Kevin Y. H. Liang | Fabini D. Orata | Mohammad Tarequl Islam | Tania Nasreen | Munirul Alam | Cheryl L. Tarr | Yann F. Boucher
Date of Publication:
Jun 15, 2020
Journal of Bacteriology
Core genome multilocus sequence typing (cgMLST) has gained popularity in recent years in epidemiological research and subspecies level classification. cgMLST retains the intuitive nature of traditional MLST but offers much greater resolution by utilizing significantly larger portions of the genome. Here, we introduce a cgMLST scheme for Vibrio cholerae, a bacterium abundant in marine and freshwater environments and the etiologic agent of cholera. A set of 2,443 core genes ubiquitous in V. cholerae were used to analyze a comprehensive dataset of 1,262 clinical and environmental strains collected from 52 countries, including 65 newly sequenced genomes in this study. We established a sublineage threshold based on 133 allelic differences that creates clusters nearly identical to traditional MLST types, providing backwards compatibility to new cgMLST classifications.
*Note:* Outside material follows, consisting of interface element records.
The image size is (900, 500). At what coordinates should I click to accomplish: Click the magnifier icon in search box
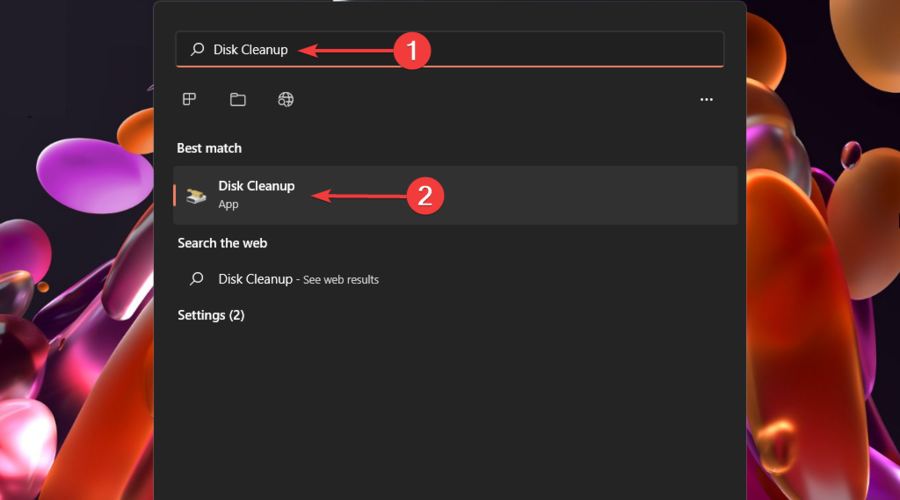click(x=197, y=49)
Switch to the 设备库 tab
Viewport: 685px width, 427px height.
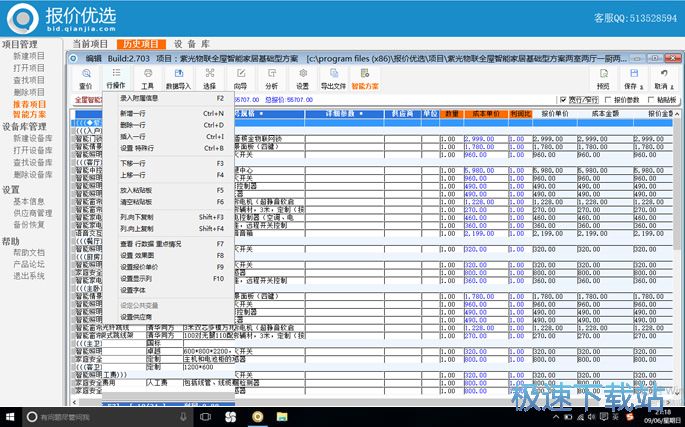click(190, 44)
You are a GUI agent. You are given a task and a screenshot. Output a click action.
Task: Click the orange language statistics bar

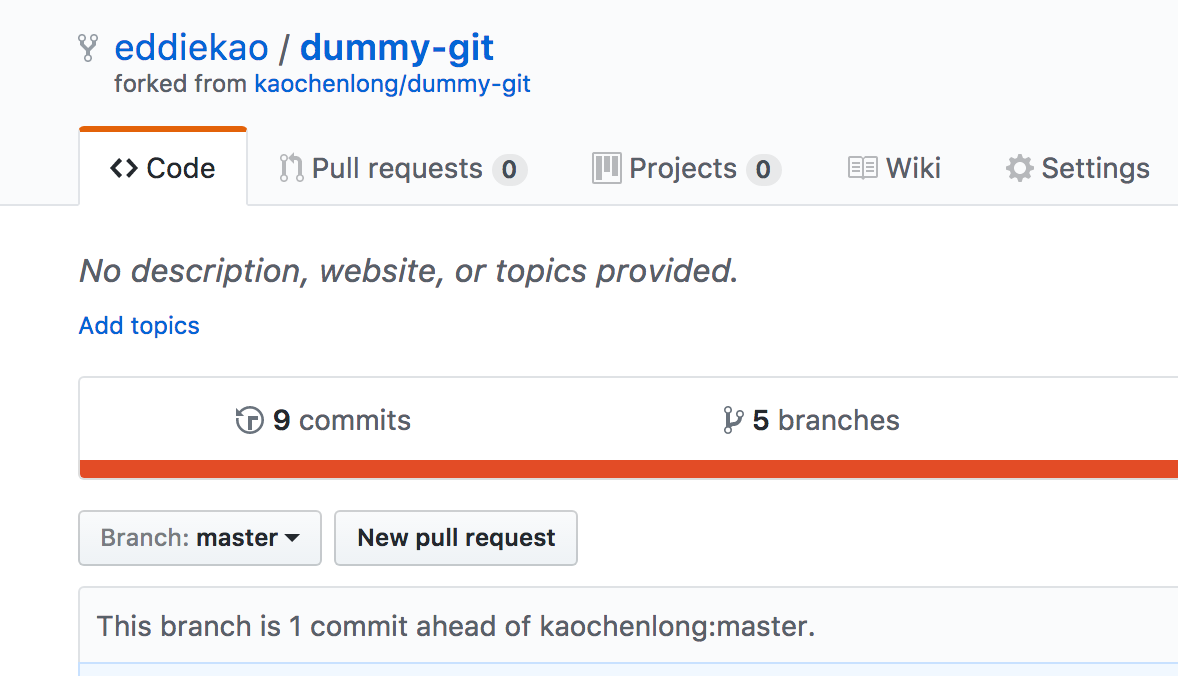coord(628,466)
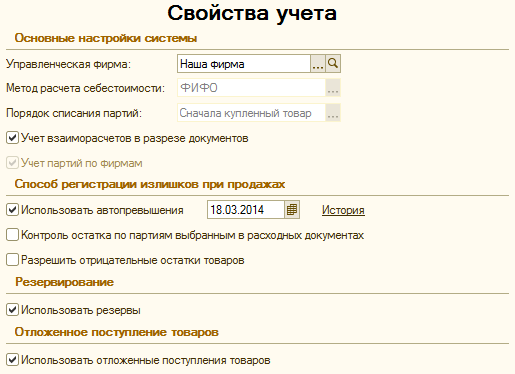
Task: Enable Контроль остатка по партиям checkbox
Action: click(x=12, y=235)
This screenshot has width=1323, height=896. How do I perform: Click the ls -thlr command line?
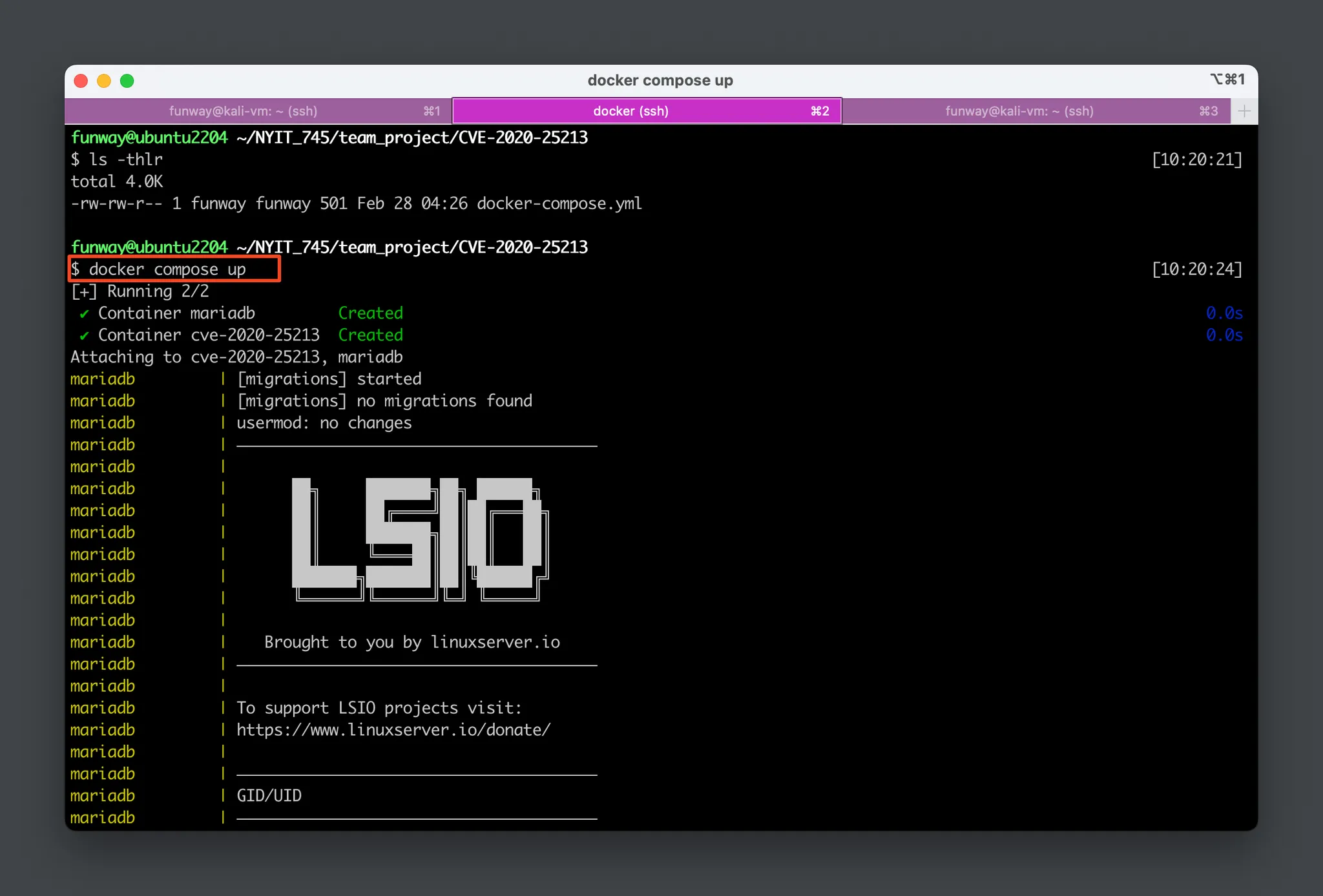(x=125, y=160)
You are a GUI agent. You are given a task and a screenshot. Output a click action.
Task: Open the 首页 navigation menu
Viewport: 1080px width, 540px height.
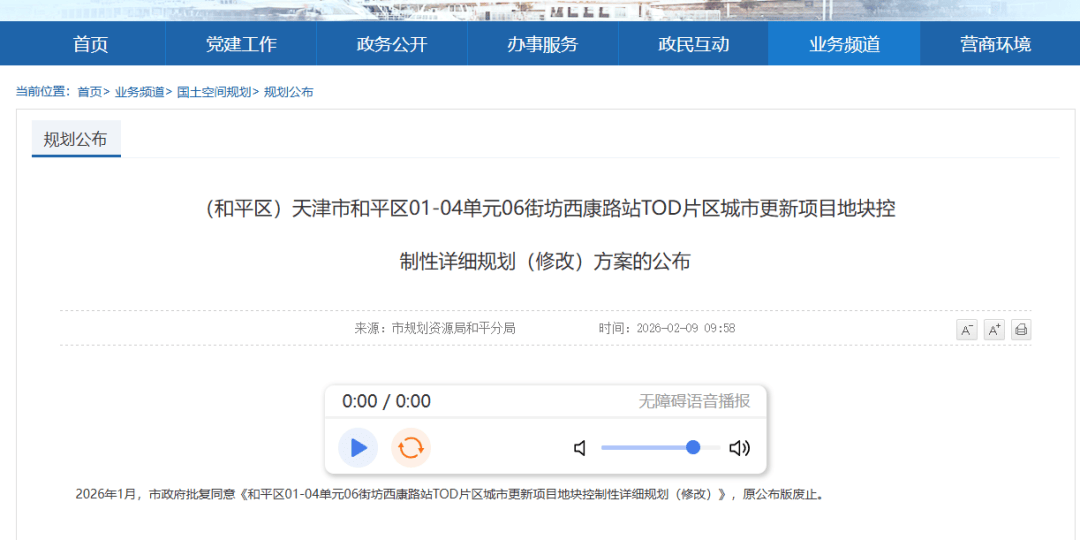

We also defined an outbreak threshold based on seven allelic differences that is capable of identifying strains from the same outbreak and closely related isolates which could give clues on outbreak origin. Using cgMLST, we confirmed the South Asian origin of modern epidemics and identified clustering affinity among sublineages of environmental isolates from the same geographic origin. Advantages of this method are highlighted by direct comparison with existing classification methods, such as MLST and single nucleotide polymorphism-based methods. cgMLST outperforms all existing methods in terms of resolution, standardization, and ease-of-use.